Eastman Kodak - History - Timeline - 1880 To 1900

1880 To 1900

  • April 1880: George Eastman leased the third floor of a building on State Street in Rochester and began the commercial manufacture of dry plates.
  • January 1, 1881: Eastman and businessman Henry A. Strong formed a partnership called the Eastman Dry Plate Company. Eastman resigned his position at the Rochester Savings Bank in order to work full-time at the Eastman Dry Plate Company.
  • 1884: The Eastman-Strong partnership was dissolved and the Eastman Dry Plate and Film Company formed with 14 shareowners. The Eastman Dry Plate Company was responsible for the first cameras suitable for non expert use.
  • 1885: George Eastman invented roll film, the basis for the invention of motion picture film, as used by early filmmakers and Thomas Edison.
  • September 4, 1888: Eastman registered the trademark Kodak.
  • 1888: The first model of the Kodak camera appeared. It took round pictures 6.4 cm (2.5 inches) in diameter, was of the fixed focus type, and carried a roll of film enough for 100 exposures. Its invention practically marked the advent of amateur photography, as before that time both apparatus and processes were too burdensome to classify photography as recreation. The roll film used in the first model of the Kodak camera had a paper base but was soon superseded by a film with a cellulose base, a practical transparent flexible film. The first films had to be loaded into the camera and unloaded in the dark room, but the film cartridge system with its protecting strip of non-actinic paper made it possible to load and unload the camera in ordinary light. The Kodak Developing Machine (1900) and its simplified successor, the Kodak Film Tank, provided the means for daylight development of film, making the dark room unnecessary for any of the operations of amateur photography. The earlier types of the Kodak cameras were of the box form and of fixed focus, and as various sizes were added, devices for focusing the lenses were incorporated.

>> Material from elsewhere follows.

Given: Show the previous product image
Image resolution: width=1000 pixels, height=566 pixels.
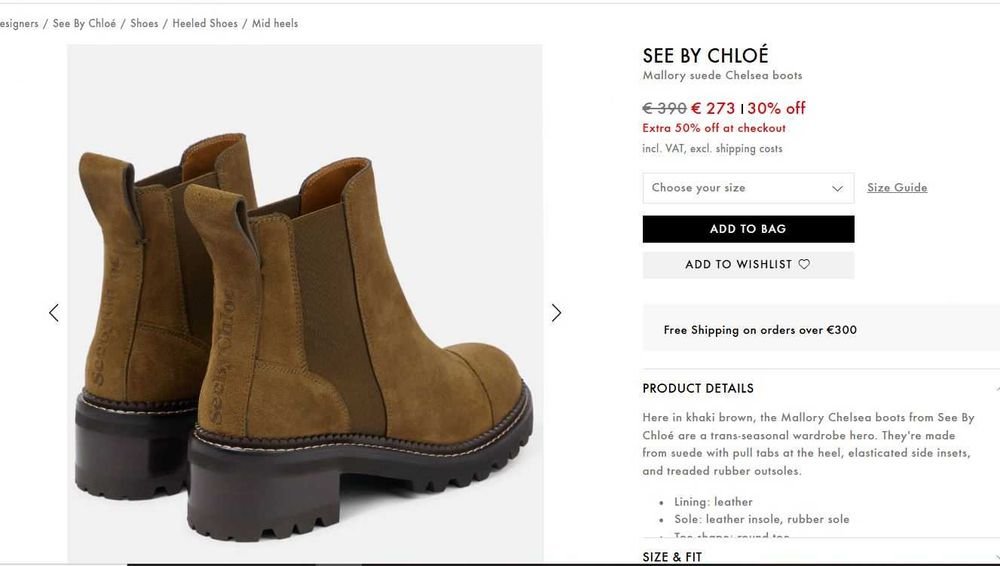Looking at the screenshot, I should coord(54,313).
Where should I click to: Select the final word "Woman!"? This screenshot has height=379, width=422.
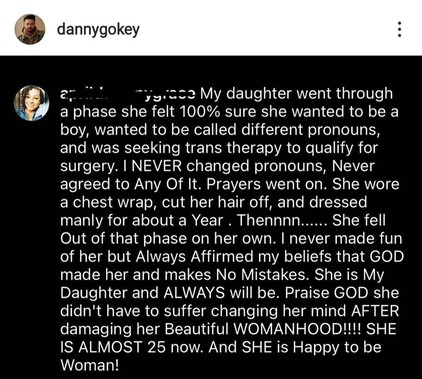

  • 1889: The Eastman Company was formed.
  • 1891: George Eastman began to produce a second line of cameras, the Ordinary range.
  • 1892: It was renamed the Eastman Kodak Company in 1892. Eastman Kodak Company of New York was organized. He coined the advertising slogan, "You press the button, we do the rest." The Kodak company thereby attained its name from the first simple roll film cameras produced by Eastman Dry Plate Company, known as the "Kodak" in its product line.
  • Early 1890s: The first folding Kodak cameras were introduced. These were equipped with folding bellows that permitted much greater compactness.
  • 1895: The first pocket Kodak camera, the $5 Pocket Kodak, was introduced. It was of the box form type, slipping easily into an ordinary coat pocket, and producing negatives 1½ x 2 inches.
  • 1897: The first folding pocket Kodak camera was introduced, and was mentioned in the novel Dracula.